## EXERCISE TASK
Revise the rows from the beginning through the line containing "point(31,297)", replacing "Delete" with "Remove" and leaving everything else unchanged.

## DATA SHOWN
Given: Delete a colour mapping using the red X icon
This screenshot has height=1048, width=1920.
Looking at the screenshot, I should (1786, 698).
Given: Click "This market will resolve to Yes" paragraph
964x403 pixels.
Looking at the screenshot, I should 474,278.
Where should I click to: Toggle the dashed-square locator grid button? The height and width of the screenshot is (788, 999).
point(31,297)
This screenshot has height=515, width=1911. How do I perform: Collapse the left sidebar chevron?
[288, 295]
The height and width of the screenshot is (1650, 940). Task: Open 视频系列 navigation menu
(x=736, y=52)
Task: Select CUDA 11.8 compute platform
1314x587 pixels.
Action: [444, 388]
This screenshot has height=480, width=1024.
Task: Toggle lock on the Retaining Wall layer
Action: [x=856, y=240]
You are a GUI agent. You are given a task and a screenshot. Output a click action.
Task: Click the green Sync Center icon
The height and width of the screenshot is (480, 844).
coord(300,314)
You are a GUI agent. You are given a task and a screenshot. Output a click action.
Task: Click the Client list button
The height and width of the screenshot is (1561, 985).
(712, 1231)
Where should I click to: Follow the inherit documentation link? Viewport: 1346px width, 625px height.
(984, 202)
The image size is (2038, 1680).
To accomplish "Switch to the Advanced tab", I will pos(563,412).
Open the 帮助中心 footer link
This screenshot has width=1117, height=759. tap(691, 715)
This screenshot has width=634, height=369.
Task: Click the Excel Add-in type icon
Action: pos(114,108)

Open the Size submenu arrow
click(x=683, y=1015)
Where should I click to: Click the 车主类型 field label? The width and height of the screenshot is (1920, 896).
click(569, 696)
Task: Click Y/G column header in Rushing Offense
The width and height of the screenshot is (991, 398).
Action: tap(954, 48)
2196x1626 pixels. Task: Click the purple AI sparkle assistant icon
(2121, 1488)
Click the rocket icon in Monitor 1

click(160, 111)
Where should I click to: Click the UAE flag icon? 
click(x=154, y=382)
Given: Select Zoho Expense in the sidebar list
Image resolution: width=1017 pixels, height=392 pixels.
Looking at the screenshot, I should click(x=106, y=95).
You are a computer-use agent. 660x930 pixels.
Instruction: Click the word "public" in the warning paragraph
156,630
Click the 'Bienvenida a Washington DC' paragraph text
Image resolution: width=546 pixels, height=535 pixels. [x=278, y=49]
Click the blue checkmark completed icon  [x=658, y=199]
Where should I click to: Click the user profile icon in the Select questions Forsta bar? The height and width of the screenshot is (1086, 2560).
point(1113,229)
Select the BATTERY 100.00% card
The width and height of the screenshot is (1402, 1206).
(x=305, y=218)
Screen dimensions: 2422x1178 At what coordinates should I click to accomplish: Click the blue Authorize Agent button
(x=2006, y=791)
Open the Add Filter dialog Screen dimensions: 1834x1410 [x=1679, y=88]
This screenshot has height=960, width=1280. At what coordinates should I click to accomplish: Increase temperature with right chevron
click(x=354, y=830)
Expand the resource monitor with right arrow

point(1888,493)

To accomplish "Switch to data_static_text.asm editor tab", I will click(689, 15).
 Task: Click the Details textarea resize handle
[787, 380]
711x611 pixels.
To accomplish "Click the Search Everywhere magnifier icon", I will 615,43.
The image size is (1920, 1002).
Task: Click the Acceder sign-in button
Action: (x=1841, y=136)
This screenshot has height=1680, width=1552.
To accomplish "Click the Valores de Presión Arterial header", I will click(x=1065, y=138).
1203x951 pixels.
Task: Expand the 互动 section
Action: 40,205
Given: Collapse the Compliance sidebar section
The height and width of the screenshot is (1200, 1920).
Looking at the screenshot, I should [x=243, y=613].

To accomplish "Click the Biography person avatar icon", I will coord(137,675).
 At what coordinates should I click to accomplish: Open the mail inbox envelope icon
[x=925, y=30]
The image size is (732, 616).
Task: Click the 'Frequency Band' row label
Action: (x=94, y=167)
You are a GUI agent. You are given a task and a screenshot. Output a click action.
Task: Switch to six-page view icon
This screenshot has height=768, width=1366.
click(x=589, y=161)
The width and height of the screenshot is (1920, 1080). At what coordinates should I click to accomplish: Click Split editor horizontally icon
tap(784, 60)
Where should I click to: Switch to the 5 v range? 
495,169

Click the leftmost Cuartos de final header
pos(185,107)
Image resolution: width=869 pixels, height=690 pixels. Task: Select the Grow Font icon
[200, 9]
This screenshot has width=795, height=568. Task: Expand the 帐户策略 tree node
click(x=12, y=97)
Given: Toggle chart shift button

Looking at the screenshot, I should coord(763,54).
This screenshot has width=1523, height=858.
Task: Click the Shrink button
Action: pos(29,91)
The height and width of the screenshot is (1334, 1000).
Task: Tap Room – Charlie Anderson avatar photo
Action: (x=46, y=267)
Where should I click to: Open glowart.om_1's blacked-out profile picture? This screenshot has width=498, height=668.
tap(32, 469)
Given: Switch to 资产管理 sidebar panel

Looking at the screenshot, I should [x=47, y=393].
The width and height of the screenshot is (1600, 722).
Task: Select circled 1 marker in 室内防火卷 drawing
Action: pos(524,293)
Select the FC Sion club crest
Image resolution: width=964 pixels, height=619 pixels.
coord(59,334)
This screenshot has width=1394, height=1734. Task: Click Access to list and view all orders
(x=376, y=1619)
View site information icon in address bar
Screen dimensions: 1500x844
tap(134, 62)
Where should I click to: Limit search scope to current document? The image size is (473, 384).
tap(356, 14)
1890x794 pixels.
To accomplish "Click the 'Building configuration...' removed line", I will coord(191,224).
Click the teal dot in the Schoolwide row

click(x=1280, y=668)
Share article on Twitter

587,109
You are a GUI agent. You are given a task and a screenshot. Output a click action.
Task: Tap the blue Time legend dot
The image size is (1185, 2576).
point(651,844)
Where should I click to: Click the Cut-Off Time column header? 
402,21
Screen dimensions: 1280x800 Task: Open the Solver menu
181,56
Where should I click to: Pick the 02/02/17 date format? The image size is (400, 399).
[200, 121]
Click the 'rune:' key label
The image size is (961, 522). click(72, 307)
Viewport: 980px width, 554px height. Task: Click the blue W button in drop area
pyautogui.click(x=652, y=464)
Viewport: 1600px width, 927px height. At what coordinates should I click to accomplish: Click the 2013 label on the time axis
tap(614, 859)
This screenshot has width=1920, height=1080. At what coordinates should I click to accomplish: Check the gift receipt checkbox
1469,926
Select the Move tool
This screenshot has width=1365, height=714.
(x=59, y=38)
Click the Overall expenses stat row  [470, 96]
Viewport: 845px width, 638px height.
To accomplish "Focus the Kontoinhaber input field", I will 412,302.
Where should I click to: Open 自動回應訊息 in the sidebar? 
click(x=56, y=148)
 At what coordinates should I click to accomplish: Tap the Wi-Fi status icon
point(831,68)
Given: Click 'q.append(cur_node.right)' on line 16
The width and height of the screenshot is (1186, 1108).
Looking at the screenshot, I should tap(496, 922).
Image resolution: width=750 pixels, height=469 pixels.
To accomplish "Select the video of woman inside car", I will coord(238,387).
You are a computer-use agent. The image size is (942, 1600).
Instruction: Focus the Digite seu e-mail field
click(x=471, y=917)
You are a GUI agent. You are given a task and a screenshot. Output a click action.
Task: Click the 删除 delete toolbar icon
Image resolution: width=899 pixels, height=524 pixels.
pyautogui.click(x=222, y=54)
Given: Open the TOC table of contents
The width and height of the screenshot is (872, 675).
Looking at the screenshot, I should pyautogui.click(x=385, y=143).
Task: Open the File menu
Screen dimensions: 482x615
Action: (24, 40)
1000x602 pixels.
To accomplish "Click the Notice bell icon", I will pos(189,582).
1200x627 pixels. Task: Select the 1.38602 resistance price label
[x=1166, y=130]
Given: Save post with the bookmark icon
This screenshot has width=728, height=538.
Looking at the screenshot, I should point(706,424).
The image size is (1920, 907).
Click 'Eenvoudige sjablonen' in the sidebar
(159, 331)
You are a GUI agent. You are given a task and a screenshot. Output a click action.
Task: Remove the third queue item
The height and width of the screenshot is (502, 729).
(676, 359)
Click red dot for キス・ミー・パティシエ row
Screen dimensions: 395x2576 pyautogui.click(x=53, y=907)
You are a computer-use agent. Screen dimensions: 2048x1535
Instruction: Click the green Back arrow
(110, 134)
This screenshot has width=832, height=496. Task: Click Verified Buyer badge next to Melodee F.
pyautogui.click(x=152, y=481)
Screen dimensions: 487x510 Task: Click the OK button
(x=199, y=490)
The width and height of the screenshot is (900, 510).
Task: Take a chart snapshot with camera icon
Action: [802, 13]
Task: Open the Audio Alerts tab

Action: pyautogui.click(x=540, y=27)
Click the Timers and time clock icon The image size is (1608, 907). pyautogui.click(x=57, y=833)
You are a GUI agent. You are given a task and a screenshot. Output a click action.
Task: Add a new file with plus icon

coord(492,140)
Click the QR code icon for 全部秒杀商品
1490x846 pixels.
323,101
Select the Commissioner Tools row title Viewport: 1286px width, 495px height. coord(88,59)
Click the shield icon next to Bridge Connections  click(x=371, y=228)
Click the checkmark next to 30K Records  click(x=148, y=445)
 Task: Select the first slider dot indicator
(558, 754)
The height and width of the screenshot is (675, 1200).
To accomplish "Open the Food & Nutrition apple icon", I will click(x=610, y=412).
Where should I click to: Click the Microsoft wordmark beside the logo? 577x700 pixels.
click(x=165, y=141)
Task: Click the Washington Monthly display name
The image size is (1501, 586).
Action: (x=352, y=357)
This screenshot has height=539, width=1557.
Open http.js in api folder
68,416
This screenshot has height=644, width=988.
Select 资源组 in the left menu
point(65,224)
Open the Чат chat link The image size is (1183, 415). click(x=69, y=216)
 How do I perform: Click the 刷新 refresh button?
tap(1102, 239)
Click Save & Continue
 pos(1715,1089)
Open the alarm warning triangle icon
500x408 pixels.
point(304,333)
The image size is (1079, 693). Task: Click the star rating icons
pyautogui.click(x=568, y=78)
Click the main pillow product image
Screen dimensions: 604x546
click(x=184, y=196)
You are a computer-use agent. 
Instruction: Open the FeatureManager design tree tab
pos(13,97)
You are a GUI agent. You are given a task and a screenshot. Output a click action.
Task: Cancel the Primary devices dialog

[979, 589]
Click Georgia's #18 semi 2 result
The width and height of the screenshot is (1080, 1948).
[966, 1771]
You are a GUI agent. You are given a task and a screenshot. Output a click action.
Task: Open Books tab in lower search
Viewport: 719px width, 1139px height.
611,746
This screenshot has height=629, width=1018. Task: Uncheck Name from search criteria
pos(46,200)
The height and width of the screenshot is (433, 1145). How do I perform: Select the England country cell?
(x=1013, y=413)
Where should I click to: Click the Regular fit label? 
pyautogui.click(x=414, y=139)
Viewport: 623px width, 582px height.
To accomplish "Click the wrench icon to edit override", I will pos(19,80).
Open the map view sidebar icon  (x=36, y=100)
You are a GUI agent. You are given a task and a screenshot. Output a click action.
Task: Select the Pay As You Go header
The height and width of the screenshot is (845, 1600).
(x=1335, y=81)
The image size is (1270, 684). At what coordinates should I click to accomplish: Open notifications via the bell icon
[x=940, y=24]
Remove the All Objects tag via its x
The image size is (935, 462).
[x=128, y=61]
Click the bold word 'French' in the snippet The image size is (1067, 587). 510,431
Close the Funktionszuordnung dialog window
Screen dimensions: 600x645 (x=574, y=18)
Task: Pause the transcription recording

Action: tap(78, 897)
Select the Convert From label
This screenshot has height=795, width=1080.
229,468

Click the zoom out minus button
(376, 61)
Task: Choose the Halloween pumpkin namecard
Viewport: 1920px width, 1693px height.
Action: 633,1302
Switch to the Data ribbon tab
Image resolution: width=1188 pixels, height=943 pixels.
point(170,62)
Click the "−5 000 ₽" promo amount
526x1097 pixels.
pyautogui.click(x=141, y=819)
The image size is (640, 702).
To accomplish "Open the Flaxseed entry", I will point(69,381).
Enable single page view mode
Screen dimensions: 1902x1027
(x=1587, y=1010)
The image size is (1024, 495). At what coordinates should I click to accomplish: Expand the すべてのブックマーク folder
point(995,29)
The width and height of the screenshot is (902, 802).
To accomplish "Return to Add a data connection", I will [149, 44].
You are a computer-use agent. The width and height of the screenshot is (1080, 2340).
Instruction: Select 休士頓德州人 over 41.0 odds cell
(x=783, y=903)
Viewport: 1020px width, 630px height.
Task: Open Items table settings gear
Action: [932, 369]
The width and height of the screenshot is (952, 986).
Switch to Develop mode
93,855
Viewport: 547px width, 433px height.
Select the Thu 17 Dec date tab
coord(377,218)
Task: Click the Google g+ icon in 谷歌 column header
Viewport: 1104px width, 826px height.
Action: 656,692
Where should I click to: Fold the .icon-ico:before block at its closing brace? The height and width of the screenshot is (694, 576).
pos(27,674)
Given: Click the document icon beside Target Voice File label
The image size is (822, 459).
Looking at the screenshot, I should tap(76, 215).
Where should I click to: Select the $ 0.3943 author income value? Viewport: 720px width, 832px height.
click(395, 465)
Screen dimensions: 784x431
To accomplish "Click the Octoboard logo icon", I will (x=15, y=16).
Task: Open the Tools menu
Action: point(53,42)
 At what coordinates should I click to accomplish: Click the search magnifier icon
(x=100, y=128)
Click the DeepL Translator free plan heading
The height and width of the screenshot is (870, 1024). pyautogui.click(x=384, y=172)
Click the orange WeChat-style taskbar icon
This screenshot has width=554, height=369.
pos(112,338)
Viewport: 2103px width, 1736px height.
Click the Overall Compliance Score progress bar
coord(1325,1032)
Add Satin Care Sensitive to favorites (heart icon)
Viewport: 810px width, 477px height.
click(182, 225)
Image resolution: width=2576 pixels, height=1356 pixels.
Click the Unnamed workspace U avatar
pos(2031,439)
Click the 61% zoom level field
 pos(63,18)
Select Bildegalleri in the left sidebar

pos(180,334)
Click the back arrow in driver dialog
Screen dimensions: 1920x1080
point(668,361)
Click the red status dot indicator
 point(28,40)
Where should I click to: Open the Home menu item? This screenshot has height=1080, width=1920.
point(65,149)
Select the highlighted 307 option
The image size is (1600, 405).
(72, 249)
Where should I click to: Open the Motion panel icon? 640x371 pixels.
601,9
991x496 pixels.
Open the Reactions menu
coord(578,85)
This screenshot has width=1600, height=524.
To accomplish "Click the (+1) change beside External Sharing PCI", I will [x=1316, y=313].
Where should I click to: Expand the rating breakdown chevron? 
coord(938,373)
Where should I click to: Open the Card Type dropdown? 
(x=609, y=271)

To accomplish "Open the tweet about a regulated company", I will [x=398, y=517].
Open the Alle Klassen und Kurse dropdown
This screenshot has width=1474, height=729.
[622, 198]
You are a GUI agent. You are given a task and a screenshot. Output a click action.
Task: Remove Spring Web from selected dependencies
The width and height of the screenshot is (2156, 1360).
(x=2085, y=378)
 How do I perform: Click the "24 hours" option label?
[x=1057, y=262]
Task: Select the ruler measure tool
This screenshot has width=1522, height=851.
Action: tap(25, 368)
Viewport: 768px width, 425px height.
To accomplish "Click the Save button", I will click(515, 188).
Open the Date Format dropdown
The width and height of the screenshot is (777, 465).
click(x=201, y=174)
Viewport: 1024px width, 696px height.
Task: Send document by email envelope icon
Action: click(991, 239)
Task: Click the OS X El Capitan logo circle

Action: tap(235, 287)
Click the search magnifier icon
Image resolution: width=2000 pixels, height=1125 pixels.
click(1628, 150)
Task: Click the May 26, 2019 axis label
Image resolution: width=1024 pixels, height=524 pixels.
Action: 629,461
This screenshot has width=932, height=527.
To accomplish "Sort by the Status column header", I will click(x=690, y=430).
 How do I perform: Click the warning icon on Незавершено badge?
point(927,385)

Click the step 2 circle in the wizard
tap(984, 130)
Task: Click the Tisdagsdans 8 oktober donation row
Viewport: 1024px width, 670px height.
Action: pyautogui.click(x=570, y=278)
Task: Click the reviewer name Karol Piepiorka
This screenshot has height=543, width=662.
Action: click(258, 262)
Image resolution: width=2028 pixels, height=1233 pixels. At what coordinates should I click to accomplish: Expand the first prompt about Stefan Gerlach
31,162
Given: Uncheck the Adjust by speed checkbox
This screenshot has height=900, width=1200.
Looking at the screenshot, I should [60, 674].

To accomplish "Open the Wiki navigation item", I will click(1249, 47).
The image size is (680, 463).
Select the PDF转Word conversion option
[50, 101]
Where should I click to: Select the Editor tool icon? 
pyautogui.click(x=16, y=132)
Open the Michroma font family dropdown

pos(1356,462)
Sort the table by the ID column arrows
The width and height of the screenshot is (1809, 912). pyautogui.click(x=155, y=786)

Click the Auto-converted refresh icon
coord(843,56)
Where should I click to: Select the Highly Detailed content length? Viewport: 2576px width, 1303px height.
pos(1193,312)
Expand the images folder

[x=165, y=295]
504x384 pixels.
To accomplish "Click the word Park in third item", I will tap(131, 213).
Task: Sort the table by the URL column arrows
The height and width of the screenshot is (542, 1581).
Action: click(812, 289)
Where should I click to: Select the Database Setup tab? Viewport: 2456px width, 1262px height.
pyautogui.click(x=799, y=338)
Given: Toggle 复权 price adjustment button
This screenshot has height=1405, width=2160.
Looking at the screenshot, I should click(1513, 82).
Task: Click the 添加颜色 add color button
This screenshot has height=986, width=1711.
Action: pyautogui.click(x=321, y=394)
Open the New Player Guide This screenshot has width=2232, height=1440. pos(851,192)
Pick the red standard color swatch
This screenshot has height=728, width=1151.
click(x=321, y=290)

## EXPECTED ANSWER
Given: Remove a colour mapping using the red X icon
This screenshot has height=1048, width=1920.
Looking at the screenshot, I should (1786, 698).
Given: Click "This market will resolve to Yes" paragraph
964x403 pixels.
Looking at the screenshot, I should 474,278.
Where should I click to: Toggle the dashed-square locator grid button? The height and width of the screenshot is (788, 999).
point(31,297)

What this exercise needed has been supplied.